HashAggregate  (cost=7487382.57..7487398.33 rows=1576 width=48) (actual time=23880.466..23880.503 rows=115 loops=1)
  Group Key: events.id, calendars.user_id
  ->  Nested Loop Left Join  (cost=0.42..7487374.69 rows=1576 width=48) (actual time=16.612..23880.114 rows=115 loops=1)
    ->  Seq Scan on events  (cost=0.00..7475629.43 rows=1576 width=50) (actual time=16.576..23876.844 rows=115 loops=1)
          Filter: (((status IS NULL) OR ((status ->> 'pre_processed'::text) IS NULL)) AND ('["2016-04-21 19:12:36+00","2016-04-21 19:22:36+00")'::tstzrange @> lower(time_range)))
          Rows Removed by Filter: 31592881
    ->  Index Scan using calendars_pkey on calendars  (cost=0.42..7.44 rows=1 width=48) (actual time=0.022..0.023 rows=1 loops=115)
          Index Cond: (events.calendar_id = (id)::text)

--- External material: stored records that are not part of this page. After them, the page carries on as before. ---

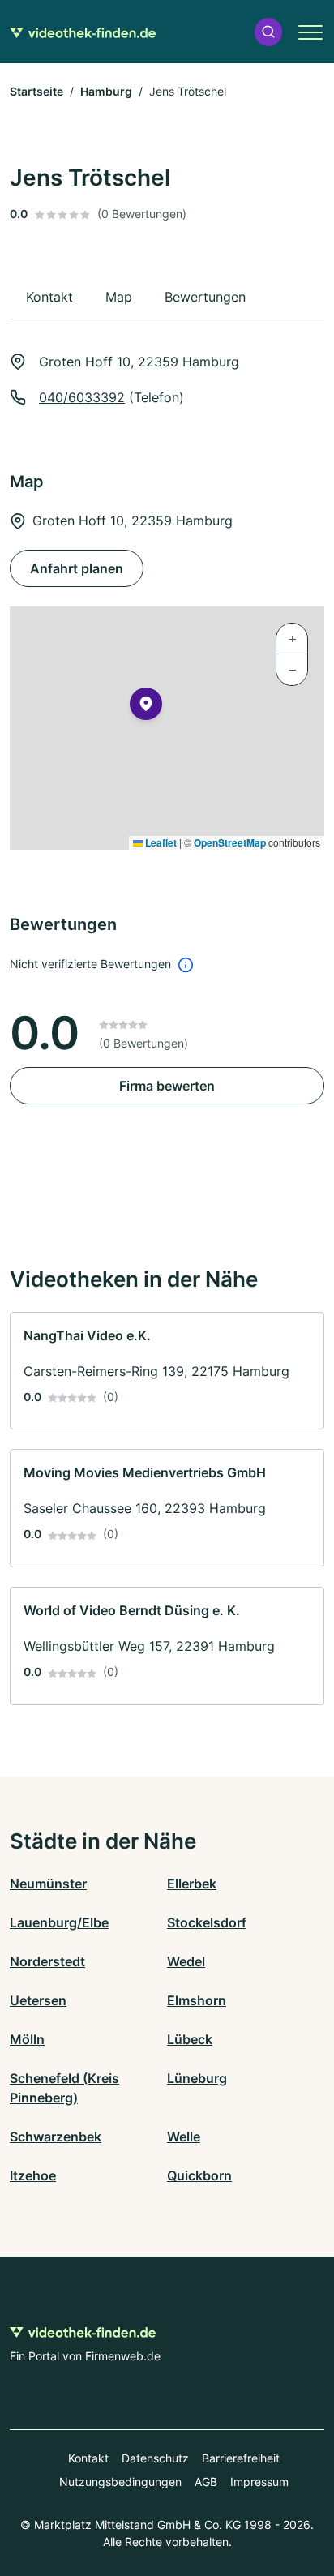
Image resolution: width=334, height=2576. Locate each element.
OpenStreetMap (230, 842)
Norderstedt (47, 1961)
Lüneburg (197, 2078)
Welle (183, 2136)
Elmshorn (196, 2000)
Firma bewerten (167, 1086)
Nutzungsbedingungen (120, 2481)
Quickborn (199, 2175)
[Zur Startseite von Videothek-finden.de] (83, 31)
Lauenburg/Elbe (59, 1922)
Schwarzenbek (55, 2136)
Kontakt (88, 2458)
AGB (206, 2481)
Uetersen (38, 2000)
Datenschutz (155, 2458)
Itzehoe (33, 2175)
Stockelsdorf (206, 1922)
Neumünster (48, 1883)
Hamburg (106, 91)
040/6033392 (82, 397)
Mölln (27, 2039)
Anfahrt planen (76, 568)
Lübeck (189, 2039)
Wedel (186, 1961)
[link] (167, 1371)
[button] (268, 32)
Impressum (259, 2481)
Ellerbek (191, 1883)
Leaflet (160, 842)
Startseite (36, 91)
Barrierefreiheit (241, 2458)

Planning time: 0.372 ms Execution time: 23880.571 ms

I added the index on the status column. Everything else what already there and I'm unsure how to proceed going forward. Any suggestions on how to get the query time down to a more manageable number?

How to optimize this SQL query?

The following recommendations will help you in your SQL tuning process.
You'll find 3 sections below:

  1. Description of the steps you can take to speed up the query.
  2. The optimal indexes for this query, which you can copy and create in your database.
  3. An automatically re-written query you can copy and execute in your database.
The optimization process and recommendations:
  1. Avoid Calling Functions With Indexed Columns (query line: 11): When a function is used directly on an indexed column, the database's optimizer won’t be able to use the index. For example, if the column `time_range` is indexed, the index won’t be used as it’s wrapped with the function `lower`. If you can’t find an alternative condition that won’t use a function call, a possible solution is to store the required value in a new indexed column.
The optimized query:
SELECT
        DISTINCT "events"."id",
        "calendars"."user_id" 
    FROM
        "events" 
    LEFT JOIN
        "calendars" 
            ON "events"."calendar_id" = "calendars"."id" 
    WHERE
        "events"."deleted_at" IS NULL 
        AND tstzrange('2016-04-21T12:12:36-07:00', '2016-04-21T12:22:36-07:00') @> lower(time_range) 
        AND (
            "status" IS NULL 
            OR (
                status->>'pre_processed'
            ) IS NULL
        )

Related Articles



* original question posted on StackOverflow here.